Source document
:::

Create Document Processor Flow

With Document Processor Flow (DPF), you can build custom workflows to:

  • Classify documents (for example, invoices, resumes, purchase orders)
  • Extract entity information (invoice numbers, dates, amounts, etc.)
  • Process tables (structured or unstructured header, line item, and footer tables)

A DPF workflow is made of document classes, activities, entity lists, table headers, along with their prompt definitions and instructions. Once configured, the workflow can be tested, finalized, and versioned.

Create New Flow

  1. Click the Add button in the top-right corner.
  2. On the Basic Information page, specify these values:
    • Flow Name: Enter a descriptive name (maximum 100 characters)
    • Prompt Structure: Select Old or New
    • Version: The default version is v1
    • Description: Add optional details about the flow purpose
  3. Click Next to continue.

:::

Problem to work on
Retype the part of the Document Processor Flow text from "A DPF workflow" up to and including "finalized, and versioned.". These entries have no connection to the Document Processor Flow text.

(Stored data)
:::

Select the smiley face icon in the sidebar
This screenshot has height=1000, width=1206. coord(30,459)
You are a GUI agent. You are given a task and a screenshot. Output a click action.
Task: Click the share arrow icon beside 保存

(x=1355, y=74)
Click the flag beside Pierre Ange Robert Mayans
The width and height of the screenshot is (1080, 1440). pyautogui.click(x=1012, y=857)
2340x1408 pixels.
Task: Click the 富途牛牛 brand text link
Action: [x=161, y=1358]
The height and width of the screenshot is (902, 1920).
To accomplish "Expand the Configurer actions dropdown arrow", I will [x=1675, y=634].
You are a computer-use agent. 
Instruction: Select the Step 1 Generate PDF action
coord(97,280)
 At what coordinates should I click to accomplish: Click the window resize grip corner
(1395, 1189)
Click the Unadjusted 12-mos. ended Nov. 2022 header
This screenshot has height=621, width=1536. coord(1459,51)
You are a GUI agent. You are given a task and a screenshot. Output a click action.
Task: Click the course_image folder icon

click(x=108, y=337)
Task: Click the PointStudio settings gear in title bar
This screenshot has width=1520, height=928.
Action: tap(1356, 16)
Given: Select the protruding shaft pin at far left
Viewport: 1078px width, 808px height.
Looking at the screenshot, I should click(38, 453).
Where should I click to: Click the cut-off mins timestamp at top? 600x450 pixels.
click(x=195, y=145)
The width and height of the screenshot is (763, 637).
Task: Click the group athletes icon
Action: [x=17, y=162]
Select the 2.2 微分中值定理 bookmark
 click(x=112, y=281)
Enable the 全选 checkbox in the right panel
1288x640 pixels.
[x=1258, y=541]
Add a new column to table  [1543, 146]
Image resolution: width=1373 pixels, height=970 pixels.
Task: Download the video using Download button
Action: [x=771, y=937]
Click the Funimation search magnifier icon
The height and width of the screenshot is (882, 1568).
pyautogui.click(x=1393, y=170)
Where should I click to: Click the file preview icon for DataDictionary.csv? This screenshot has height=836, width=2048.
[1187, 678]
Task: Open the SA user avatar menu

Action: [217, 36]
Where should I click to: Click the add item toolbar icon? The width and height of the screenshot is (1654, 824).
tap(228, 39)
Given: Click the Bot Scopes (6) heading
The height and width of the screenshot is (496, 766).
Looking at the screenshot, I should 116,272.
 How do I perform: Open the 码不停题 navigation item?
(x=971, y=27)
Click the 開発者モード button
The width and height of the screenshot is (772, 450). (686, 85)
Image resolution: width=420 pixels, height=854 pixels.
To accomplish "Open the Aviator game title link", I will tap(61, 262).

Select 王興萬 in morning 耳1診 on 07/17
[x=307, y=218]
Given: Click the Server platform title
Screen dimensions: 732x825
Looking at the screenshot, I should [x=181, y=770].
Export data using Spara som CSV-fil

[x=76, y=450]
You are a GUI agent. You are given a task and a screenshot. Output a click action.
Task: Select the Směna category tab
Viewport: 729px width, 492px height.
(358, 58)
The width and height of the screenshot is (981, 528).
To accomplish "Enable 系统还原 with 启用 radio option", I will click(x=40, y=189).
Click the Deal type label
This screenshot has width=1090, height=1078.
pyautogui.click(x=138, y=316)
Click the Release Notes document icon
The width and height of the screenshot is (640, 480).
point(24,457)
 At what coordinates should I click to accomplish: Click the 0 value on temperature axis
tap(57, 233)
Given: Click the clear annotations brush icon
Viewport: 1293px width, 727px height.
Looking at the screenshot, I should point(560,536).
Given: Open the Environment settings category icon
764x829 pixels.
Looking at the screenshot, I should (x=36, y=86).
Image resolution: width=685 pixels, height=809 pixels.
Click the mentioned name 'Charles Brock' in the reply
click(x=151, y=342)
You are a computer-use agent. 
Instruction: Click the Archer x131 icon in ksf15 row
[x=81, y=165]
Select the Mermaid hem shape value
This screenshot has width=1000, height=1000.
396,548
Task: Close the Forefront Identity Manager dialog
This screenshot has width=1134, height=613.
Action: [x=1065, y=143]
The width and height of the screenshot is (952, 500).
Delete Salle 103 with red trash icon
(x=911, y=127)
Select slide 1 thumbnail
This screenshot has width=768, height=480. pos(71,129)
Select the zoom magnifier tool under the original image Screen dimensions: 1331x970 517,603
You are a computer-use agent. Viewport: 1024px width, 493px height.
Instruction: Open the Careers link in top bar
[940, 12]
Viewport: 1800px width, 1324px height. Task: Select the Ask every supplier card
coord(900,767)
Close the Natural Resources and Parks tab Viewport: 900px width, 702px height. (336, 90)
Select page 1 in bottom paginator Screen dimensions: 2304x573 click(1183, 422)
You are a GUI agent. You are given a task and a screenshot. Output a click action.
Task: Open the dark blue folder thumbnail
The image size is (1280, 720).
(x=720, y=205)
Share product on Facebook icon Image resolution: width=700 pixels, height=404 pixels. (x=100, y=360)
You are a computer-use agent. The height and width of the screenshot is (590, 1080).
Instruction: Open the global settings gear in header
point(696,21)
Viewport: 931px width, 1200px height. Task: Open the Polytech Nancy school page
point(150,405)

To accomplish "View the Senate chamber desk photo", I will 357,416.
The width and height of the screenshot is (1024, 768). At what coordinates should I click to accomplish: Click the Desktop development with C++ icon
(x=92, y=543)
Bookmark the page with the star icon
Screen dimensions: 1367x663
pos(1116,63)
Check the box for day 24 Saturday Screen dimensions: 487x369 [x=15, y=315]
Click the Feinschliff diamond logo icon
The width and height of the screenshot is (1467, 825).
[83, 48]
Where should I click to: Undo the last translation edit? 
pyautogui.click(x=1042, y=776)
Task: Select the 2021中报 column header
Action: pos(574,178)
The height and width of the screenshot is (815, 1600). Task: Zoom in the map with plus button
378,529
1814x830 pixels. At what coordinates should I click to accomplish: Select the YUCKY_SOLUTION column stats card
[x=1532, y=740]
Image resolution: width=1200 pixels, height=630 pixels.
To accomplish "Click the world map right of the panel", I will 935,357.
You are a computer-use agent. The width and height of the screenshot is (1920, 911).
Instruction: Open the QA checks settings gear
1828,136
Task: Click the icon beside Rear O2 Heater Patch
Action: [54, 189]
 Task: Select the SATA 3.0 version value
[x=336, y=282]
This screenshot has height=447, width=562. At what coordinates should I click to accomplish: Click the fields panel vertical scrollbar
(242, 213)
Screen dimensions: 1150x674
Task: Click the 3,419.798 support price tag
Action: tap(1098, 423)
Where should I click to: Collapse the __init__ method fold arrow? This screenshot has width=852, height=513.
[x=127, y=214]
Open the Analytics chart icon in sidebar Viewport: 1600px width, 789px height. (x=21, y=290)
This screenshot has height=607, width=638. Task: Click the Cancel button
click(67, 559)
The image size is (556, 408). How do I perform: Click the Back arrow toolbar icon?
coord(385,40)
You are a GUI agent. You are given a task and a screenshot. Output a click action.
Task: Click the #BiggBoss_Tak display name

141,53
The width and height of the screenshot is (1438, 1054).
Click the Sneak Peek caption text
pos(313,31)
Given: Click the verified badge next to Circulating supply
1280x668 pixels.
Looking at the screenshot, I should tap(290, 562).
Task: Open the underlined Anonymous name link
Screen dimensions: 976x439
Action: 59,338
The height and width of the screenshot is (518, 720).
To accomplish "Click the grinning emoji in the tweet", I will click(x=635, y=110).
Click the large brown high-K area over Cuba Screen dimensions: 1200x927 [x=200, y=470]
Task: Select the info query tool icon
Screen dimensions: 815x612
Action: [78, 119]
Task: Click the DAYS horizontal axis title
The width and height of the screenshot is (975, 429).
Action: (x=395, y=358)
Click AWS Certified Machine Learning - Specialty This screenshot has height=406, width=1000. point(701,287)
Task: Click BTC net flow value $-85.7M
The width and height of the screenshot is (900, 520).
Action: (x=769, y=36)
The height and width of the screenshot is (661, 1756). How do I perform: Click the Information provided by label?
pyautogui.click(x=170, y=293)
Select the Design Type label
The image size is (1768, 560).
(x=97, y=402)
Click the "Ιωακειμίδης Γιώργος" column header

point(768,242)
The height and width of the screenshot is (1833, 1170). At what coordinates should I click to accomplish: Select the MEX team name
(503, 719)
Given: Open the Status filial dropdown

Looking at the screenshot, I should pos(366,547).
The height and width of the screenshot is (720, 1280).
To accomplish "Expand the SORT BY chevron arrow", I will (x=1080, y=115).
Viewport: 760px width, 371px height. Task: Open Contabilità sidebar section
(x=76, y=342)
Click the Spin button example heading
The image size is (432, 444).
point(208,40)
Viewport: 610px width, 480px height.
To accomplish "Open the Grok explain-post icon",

:::

Exercise output
A DPF workflow is made of document classes, activities, entity lists, table headers, along with their prompt definitions and instructions. Once configured, the workflow can be tested, finalized, and versioned.